Every day, it seems, we read reports of workplace sexual harassment. Many of these news or social media pieces attribute the events to lack of knowledge about what’s right or wrong, macho entitlement, or, worse, the stigma of women as inferior beings who are supposed to accept what is happening.
As learning and development professionals, it’s time to reflect on our role in business initiatives beyond delivering training and supporting organizational communications. It’s time for us to see ourselves as owners, advocates, and sponsors of company initiatives to prevent sexual harassment in the workplace because we are the experts on how people learn and communicate. It’s up to us to design and implement solutions that have the desired impact on employee behavior.
Based on the recent statistics and reports that are being published, what we have done so far is not having the intended effect. Why? Most training initiatives are focused on the basics and not on prevention, and many times they’re not taken seriously. They become one more thing we “have to do.”
Now is the time to change this and create training that works. Before planning future initiatives, though, review what you have as a starting point:
• Does your company have a sexual harassment policy in place?
• Is the company enforcing the policy?
• Does the company offer sexual harassment training? If so, how often, for whom, and how effective has it been?
• Are the trainings and communications aligned with the learning styles of employees?
• Are employees at all levels (employees, managers, supervisors, senior management, boards of directors) required to take the training at least once a year?
• Is the training tailored to your industry, culture, geographical location, language, and needs?
• Is the training updated every year with relevant real-life examples?

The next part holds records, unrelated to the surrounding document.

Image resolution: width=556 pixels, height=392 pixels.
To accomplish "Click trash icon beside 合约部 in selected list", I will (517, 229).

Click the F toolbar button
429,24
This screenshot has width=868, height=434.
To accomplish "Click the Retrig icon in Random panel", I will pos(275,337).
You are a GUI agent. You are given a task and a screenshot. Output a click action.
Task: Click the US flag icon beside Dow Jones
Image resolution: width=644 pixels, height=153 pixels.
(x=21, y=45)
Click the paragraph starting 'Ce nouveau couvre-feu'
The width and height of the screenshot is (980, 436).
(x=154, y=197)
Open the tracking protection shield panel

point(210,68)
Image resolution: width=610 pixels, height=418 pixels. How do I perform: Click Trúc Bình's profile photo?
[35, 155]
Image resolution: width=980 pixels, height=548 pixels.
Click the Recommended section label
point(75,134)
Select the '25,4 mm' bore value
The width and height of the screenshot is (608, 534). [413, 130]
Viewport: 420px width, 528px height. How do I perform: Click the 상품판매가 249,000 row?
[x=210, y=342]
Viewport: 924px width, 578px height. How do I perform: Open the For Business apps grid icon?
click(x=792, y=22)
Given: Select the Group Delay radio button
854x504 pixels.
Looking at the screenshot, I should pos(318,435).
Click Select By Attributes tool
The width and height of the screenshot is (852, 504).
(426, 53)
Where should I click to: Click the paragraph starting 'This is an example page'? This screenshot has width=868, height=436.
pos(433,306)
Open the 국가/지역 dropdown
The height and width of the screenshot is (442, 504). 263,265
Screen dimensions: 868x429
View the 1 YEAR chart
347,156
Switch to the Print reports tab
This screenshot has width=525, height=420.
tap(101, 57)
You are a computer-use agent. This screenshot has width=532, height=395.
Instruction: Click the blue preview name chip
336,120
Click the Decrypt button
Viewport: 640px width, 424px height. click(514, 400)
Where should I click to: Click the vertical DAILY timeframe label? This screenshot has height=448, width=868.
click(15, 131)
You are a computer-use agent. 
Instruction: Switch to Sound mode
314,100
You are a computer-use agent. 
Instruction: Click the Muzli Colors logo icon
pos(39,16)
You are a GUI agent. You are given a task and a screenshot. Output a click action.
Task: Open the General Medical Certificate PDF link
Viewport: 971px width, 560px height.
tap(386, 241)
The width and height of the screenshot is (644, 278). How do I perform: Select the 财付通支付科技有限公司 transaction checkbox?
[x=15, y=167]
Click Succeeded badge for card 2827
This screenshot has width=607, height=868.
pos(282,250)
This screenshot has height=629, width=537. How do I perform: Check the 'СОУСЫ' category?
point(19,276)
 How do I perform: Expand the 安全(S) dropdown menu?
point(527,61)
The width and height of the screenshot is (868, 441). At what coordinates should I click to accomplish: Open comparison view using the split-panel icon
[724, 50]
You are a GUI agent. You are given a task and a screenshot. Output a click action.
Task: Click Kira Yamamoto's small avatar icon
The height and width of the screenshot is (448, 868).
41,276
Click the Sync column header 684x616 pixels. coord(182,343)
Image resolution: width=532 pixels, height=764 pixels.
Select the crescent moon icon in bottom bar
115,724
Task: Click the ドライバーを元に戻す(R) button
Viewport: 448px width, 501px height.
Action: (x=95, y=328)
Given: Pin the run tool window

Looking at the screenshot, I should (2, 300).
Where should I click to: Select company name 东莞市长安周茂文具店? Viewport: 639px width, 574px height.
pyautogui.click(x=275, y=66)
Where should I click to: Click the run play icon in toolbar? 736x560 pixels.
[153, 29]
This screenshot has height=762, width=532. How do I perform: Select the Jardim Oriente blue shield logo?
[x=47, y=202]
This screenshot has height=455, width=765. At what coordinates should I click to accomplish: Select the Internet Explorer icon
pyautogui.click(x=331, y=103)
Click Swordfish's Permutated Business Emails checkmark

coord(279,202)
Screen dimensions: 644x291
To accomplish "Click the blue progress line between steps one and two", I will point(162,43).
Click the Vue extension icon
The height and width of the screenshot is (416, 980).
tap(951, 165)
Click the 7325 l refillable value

• What other industry-specific measures does the company take to prevent sexual harassment?
Your company’s sexual harassment policy is the foundation for all initiatives. If your company does not have one, partner with human resources and management to develop one and make sure that it is enforced. The policy must be included in all sexual harassment trainings, whether these are part of employee onboarding or regularly scheduled trainings. It also has to be communicated throughout the company to increase and sustain awareness using all available media, such as posters, electronic bulletin boards, newsletters, and banners, among others. In addition, the policy must be enforced at all times, thus reinforcing the message by taking appropriate action.
In our practice, we have found many examples of companies that opt for off-the-shelf courses on sexual harassment, whether online or face-to-face. These courses tend to offer general information, are not based on the company’s policy, and are not targeted to address the particular needs of the business and its industry. Therefore, we urge you to review them carefully to ensure that they meet your company’s needs and are appropriate for the level of risk your company faces.
Sometimes sexual harassment training is not mandatory across all levels of the organization. We often find shorter versions of the training available for certain groups, such as senior management, under the guise that they are busy or do not have time to attend regular sessions. All employees, regardless of role or tenure need to be aware of this issue and its consequences, however. Further, when supervisors and managers attend trainings with their teams, regardless of having to take a different version also, they become role models and, implicitly, communicate and reinforce the importance of this issue for them, their teams, and the business.
Courses are often designed and delivered under the assumption that all participants will learn and retain information in the same way. Often seen as an issue of compliance unless an incident forces the organization to take remedial action, these trainings do not receive the attention they deserve when it comes to targeting different learning styles and using delivery methods that engage learners in meaningful ways, even if the content is rather similar every year. Many times, these courses become presentations rather than learning experiences or, if they are delivered online, “click and check the box” where participants just go through the motions with little or no personal investment in retaining the information. No wonder such courses have low levels of impact.
All employees need to understand what is sexual harassment, what their options are if they are victims of it, and what the company will do about it. However, supervisors and managers have the additional responsibility of handling complaints and enforcing the company’s policy.
Based on our practice, we recommend including the following in your training design:
• what respect means in the company
• what are examples of courtesy
• what behaviors are not allowed
• how to address sexual content in conversations, situations, or incidents
• how to report sexual harassment incidents promptly
• how to manage sexual harassment complaints
• specific actions to prevent harassment in the workplace
Remember: Sexual harassment training should not be limited to an event that takes place once a year. It’s about prevention, safety, and avoiding risk—and it’s about the business.